An analytical study by Tan et al., which included a pooled analysis of trials conducted between January 1980 and June 2019, evaluated the role of alpha-blockers as adjuvant therapy before URS for ureteric calculi [4]. The findings, consistent with those of the present study, demonstrated that preoperative alpha-blocker use was associated with a significantly lower risk of complications, higher successful access rates to the stone, a higher stone-free rate at four weeks, and a reduced need for balloon dilatation. However, this analysis showed no significant difference in operative time between groups, which contrasts with our findings.
The results of a 2018 trial by Mohey et al., which used 8 mg of silodosin as preoperative alpha-blocker therapy, were also similar to our results [10]. The silodosin group experienced easier ureteroscope advancement, facilitating stone access, reducing operative time, and lowering complication rates. Postoperatively, patients in the silodosin group also achieved a higher stone-free rate and required fewer analgesics compared to the placebo group. Conversely, a study by Sokhal et al. reported that alpha-blocker use before URS could be disadvantageous [17]. In a case-control study, patients with mid- and lower ureteric calculi received 0.4 mg of tamsulosin prior to URS. In this group, ureteroscope passage, stone access, and intraoperative maneuvering were technically more challenging than in the group without preoperative alpha-blocker therapy. One of the main challenges in URS is the difficulty of inserting the ureteroscope through the ureteral orifice, which may be unsuccessful due to its narrow diameter. This limitation is partly explained by the abundance of alpha receptors in the distal ureteric smooth muscle, which facilitate smooth muscle contraction.
This study has several limitations.

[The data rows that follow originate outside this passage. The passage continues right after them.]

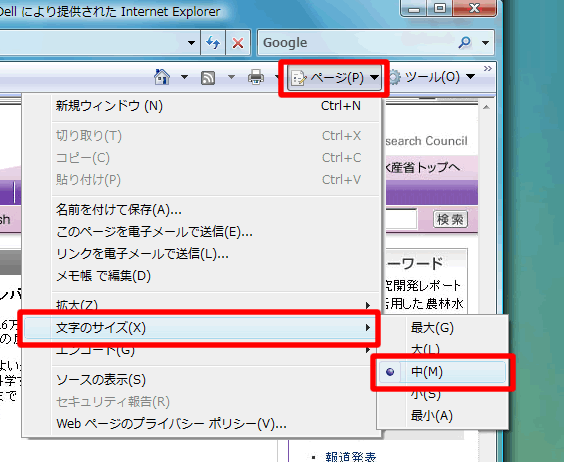Click the red Stop loading icon
The width and height of the screenshot is (564, 462).
(238, 43)
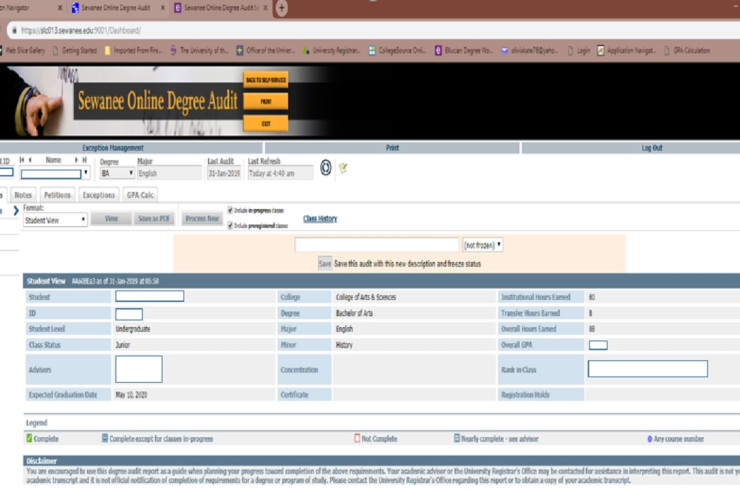The height and width of the screenshot is (494, 740).
Task: Go to the first student record arrow
Action: point(22,160)
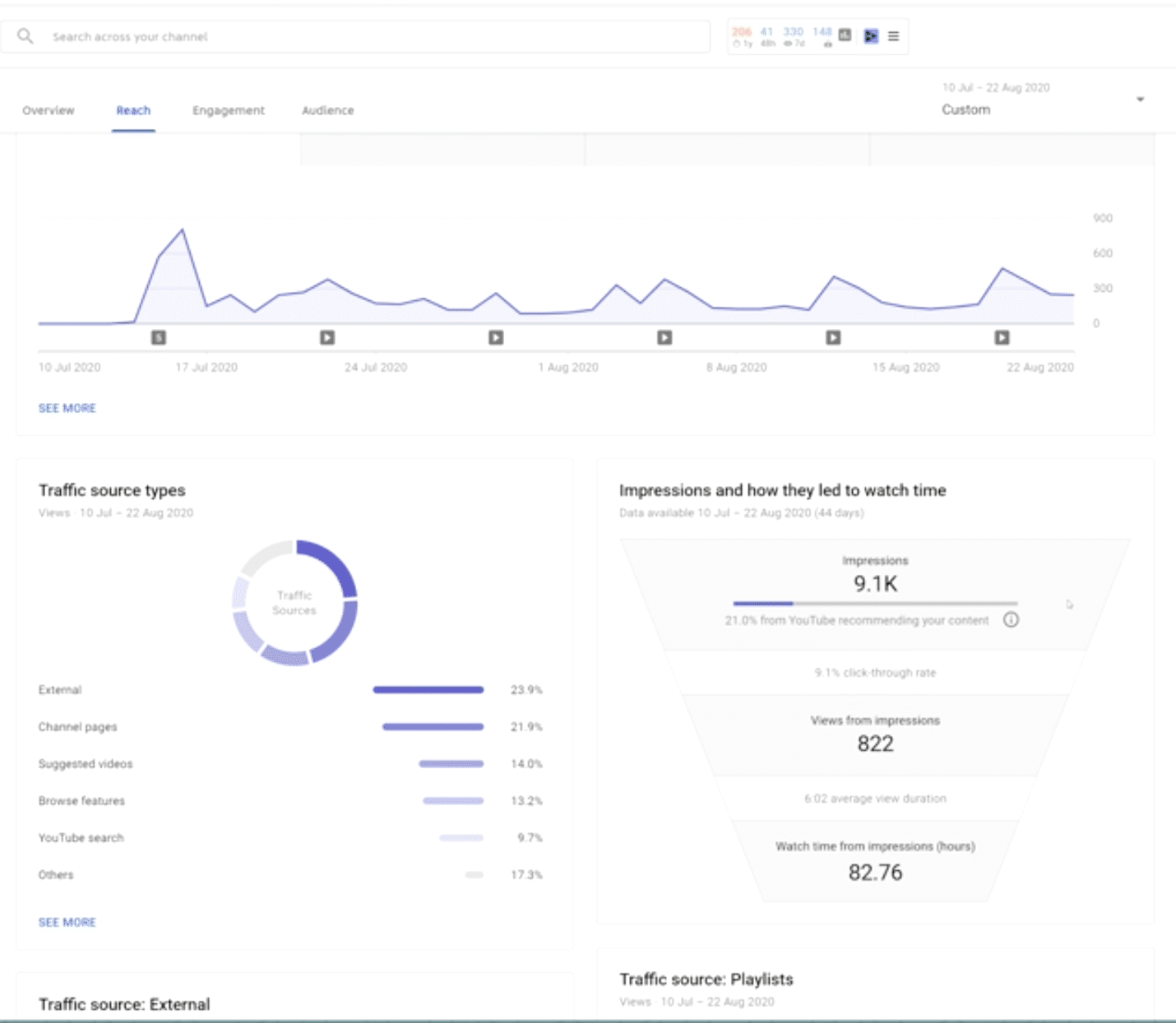Select the Audience tab
The image size is (1176, 1023).
tap(328, 110)
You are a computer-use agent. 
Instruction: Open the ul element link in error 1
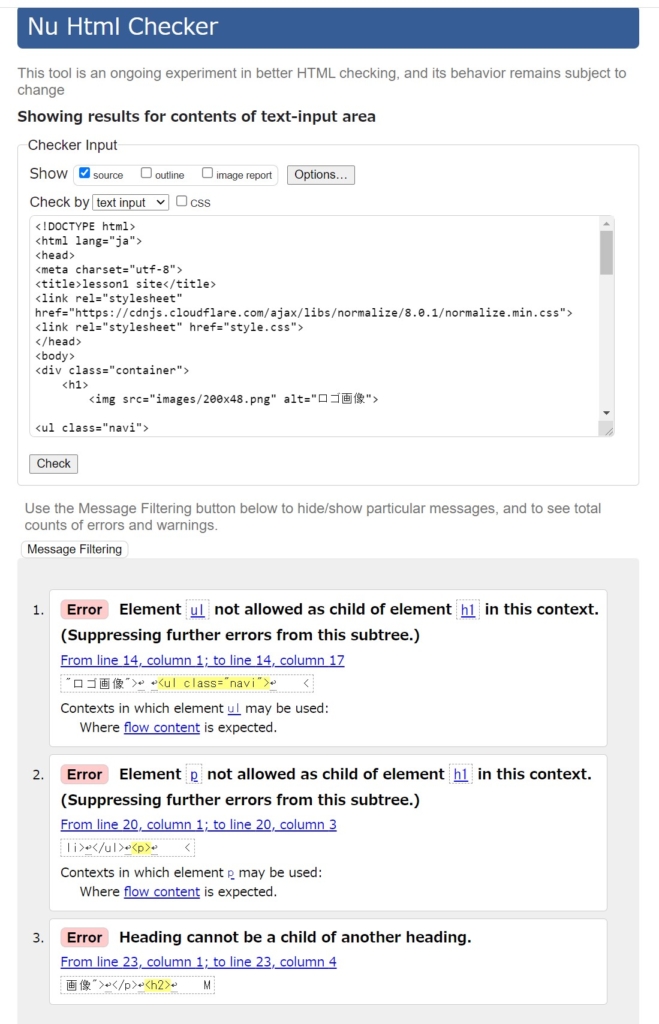(199, 609)
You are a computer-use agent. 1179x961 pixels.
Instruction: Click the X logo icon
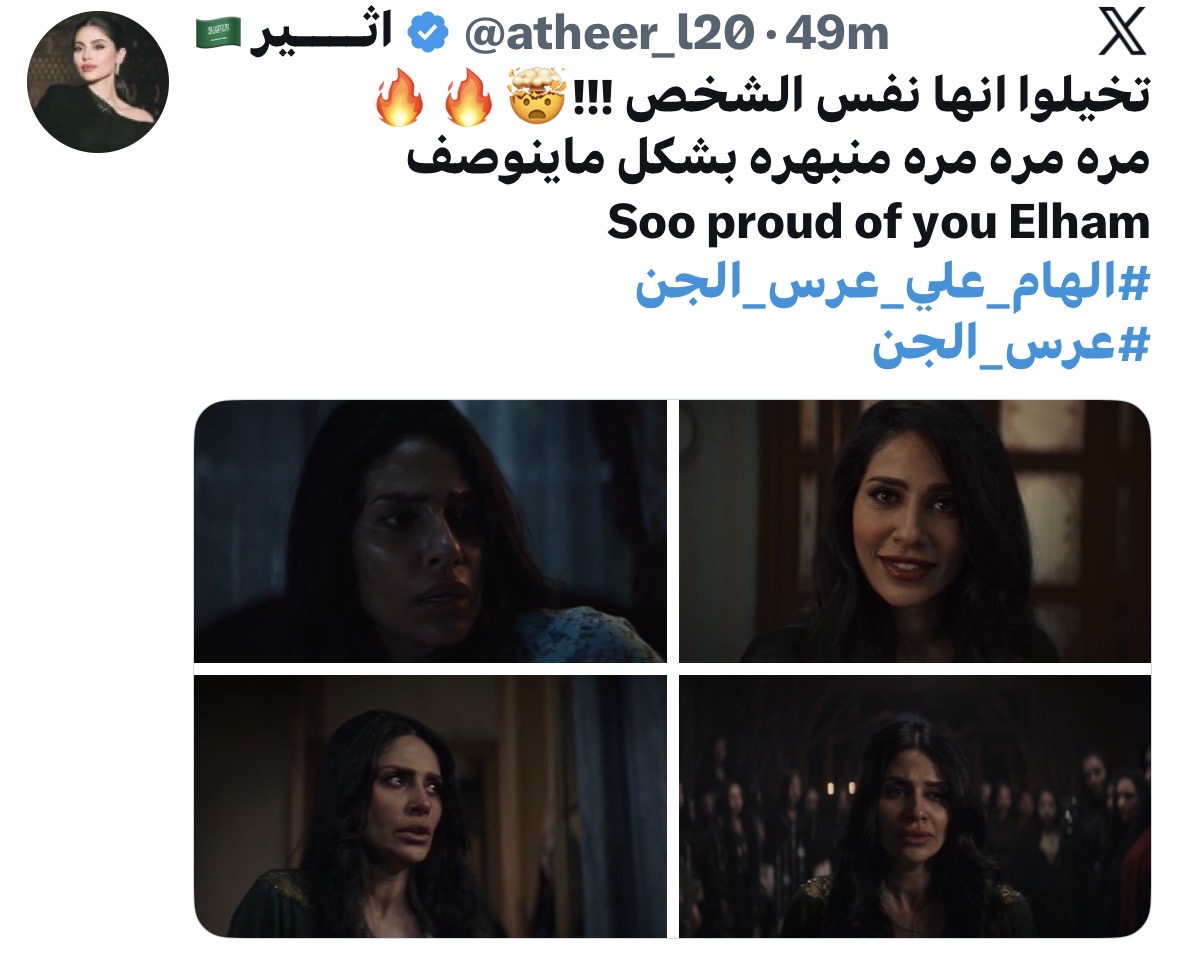pyautogui.click(x=1122, y=31)
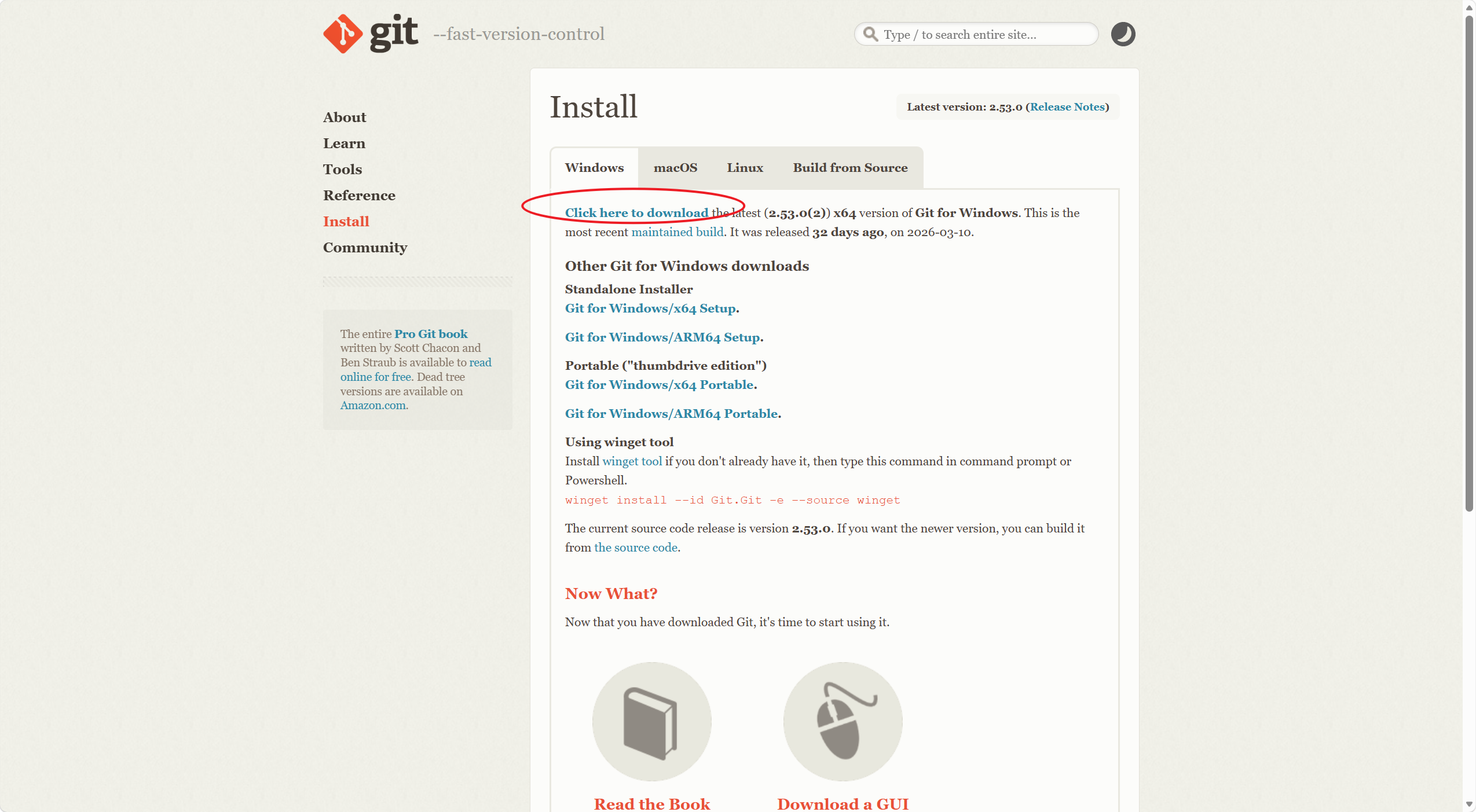Download Git for Windows/ARM64 Portable
1476x812 pixels.
[671, 414]
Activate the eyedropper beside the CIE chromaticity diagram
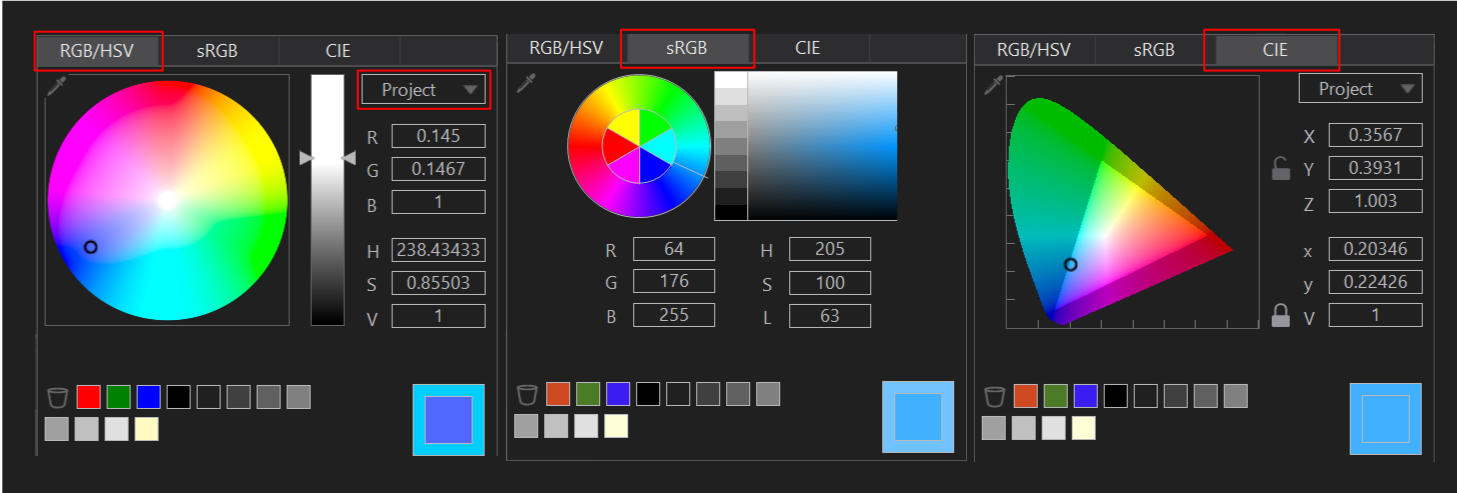Screen dimensions: 1457x493 [993, 86]
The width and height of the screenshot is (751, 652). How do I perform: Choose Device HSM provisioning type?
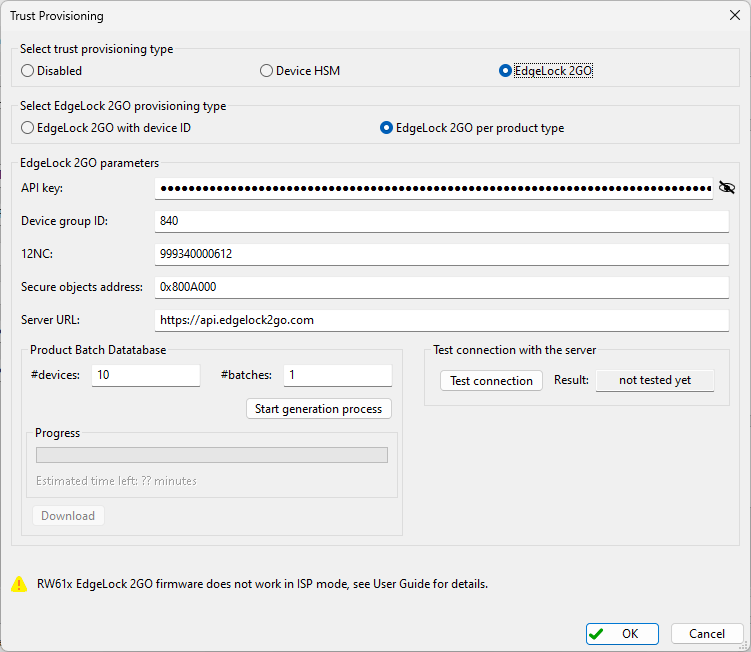(x=266, y=71)
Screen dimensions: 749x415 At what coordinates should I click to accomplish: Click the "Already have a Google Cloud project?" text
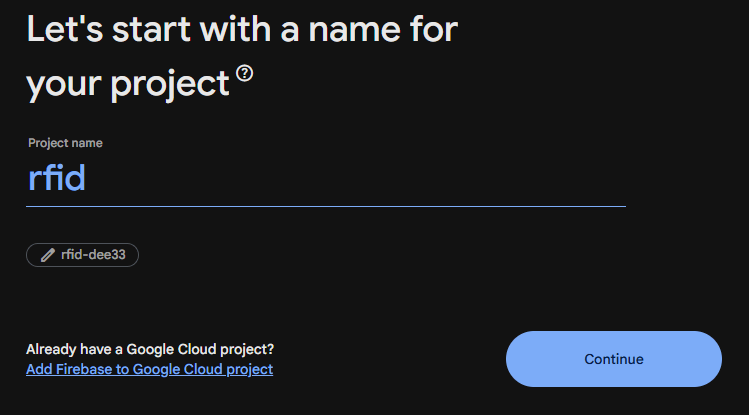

First, it was conducted at a single center with a relatively small sample size of 88 patients, which may limit the generalizability of the findings. The short follow-up period of one week restricted the assessment of long-term outcomes, such as stone recurrence or delayed complications. Additionally, all procedures were performed by a single surgeon, which, although ensuring procedural consistency, may introduce operator bias and limit the applicability of results to broader clinical settings. Lastly, this study focused exclusively on distal ureteric stones, so the findings cannot be extrapolated to stones located in other parts of the ureter.
Conclusions
Preoperative alpha-blocker therapy, particularly with silodosin, significantly improves the success rate and reduces complications during URS and lithotripsy for distal ureteral stones. The study demonstrated that patients receiving alpha-blocker therapy had a notably higher success rate (81.82%) compared to the placebo group (54.55%), a difference that was statistically significant. These findings support the use of alpha-blockers as an effective preoperative treatment to facilitate stone passage, enhance ureteral access, and reduce the need for ureteral dilatation during the procedure. While complications such as septicemia, bleeding, and UTIs occurred in both groups, their incidence was lower in the alpha-blocker group, suggesting a potential benefit in reducing postoperative complications. Although the differences in complication rates were not statistically significant, the trend toward fewer complications in the alpha-blocker group highlights its additional value in enhancing patient safety during and after the procedure.